5 Concluding comments

This paper investigated a feature of recessions and financial crises, by examining whether the labour market becomes mired in conditions characterised by high unemployment rates and lower labour force participation. We provided a statistically based analysis of this question by estimating a Markov-switching model of unemployment and labour force participation. The model treats the labour market as transitioning through different labour market phases or regimes. Specifically, major economic shocks, such as the GFC, are identified as episodes of identifiable duration which differ from other “normal” time periods. The regime switching occurs due to the idiosyncratic set of domestic labour market institutions as well as external economic shocks. This behaviour is captured by using transition probabilities which determine the frequency and duration of time spent in regimes with different mean and variance characteristics.

While research on unemployment (and to a lesser extent, labour force participation) understandably tends to focus on the role of specific determinants, research that uses high-frequency data for these variables and which has the ability to forecast the duration and severity of recessions and economic shocks on the labour market is also valuable and insightful. For Australia, we found little evidence to suggest that the labour market gets stuck in a bad regime. Poor labour market regimes may have been severe, but they have been of short duration in Australia, just 2.4 months on average. We also found that the 10 years between the end of 1998 and the end of 2008 were particularly good years for the labour market. Specifically, this ‘golden’ period had low unemployment and high labour force participation. As argued elsewhere, this is likely to have been attributable to the effects of ongoing labour market reforms and, more importantly, the effects of the China-fuelled resources boom (Gaston and Rajaguru 2013).
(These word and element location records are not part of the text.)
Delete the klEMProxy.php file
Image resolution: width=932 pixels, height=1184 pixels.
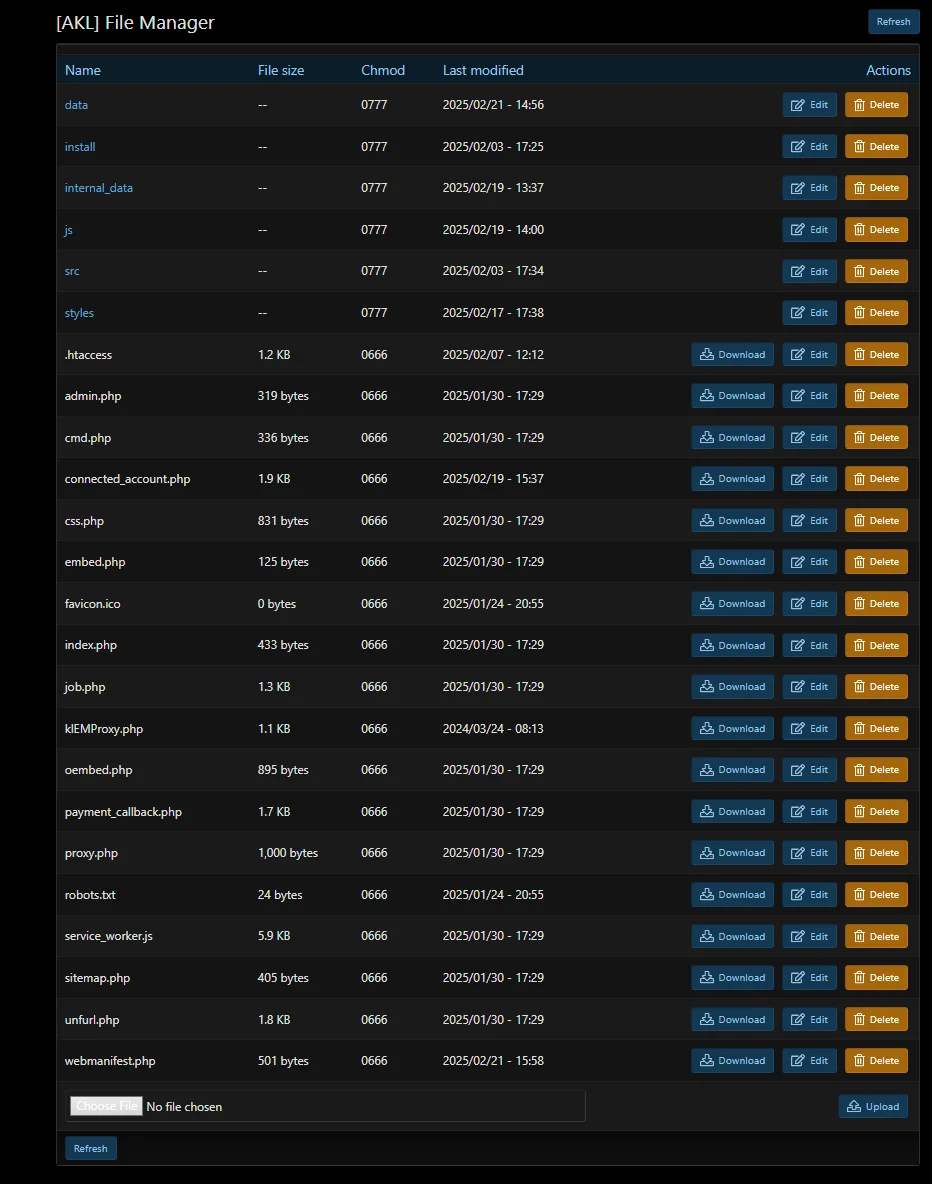tap(876, 728)
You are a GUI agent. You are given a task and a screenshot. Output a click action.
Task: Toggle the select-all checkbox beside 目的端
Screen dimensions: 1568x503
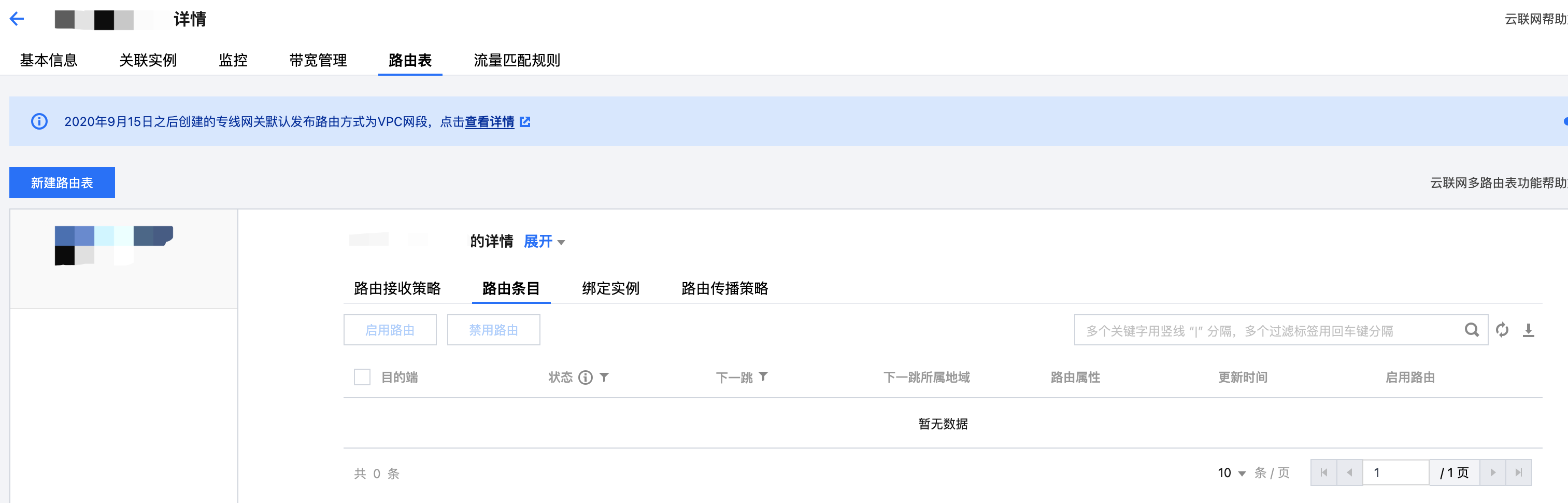(362, 377)
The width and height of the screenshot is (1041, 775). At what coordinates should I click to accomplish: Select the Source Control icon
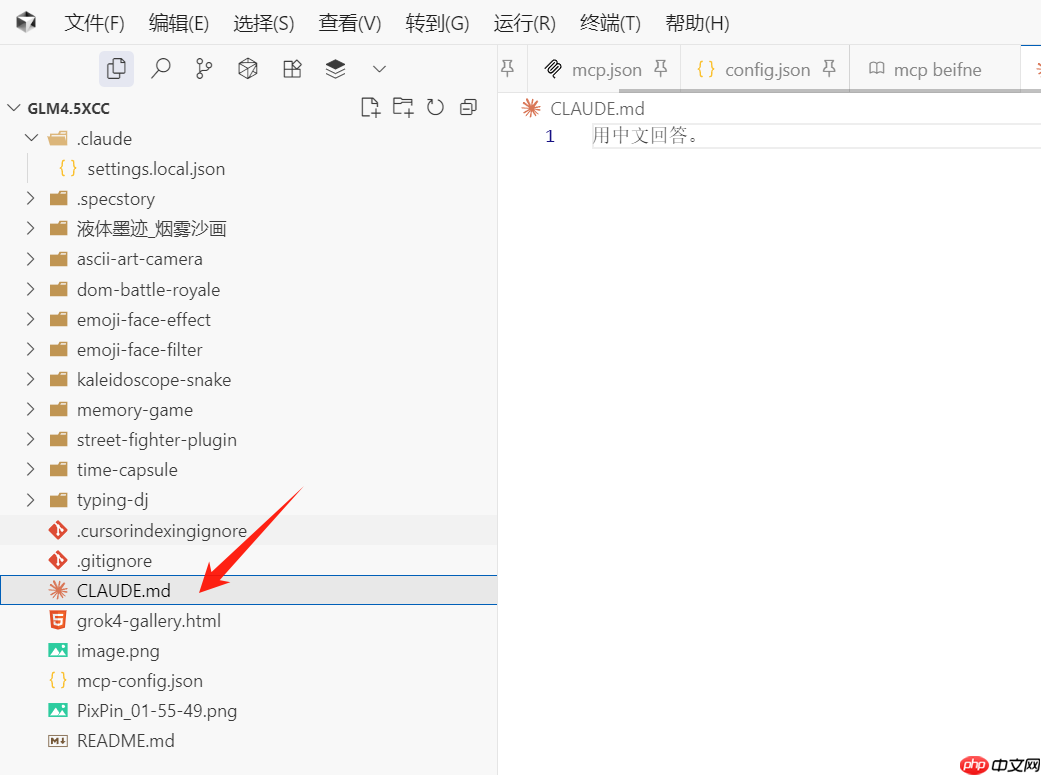(x=204, y=68)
We were also able to shed light on the relationship between unemployment and labour force participation. The flow between the unemployed state and the not in the labour force state may be the least understood of all the potential flows in the three-state dynamic labour market model. Our results showed that the instantaneous effect of an increase in labour demand is quite small and reduces the unemployment rate and increases labour force participation. However, we were also able to confirm the results of previous research showing that the cumulative or long-term effect of an upswing in labour hiring results in a lower unemployment rate and a lower labour force participation rate.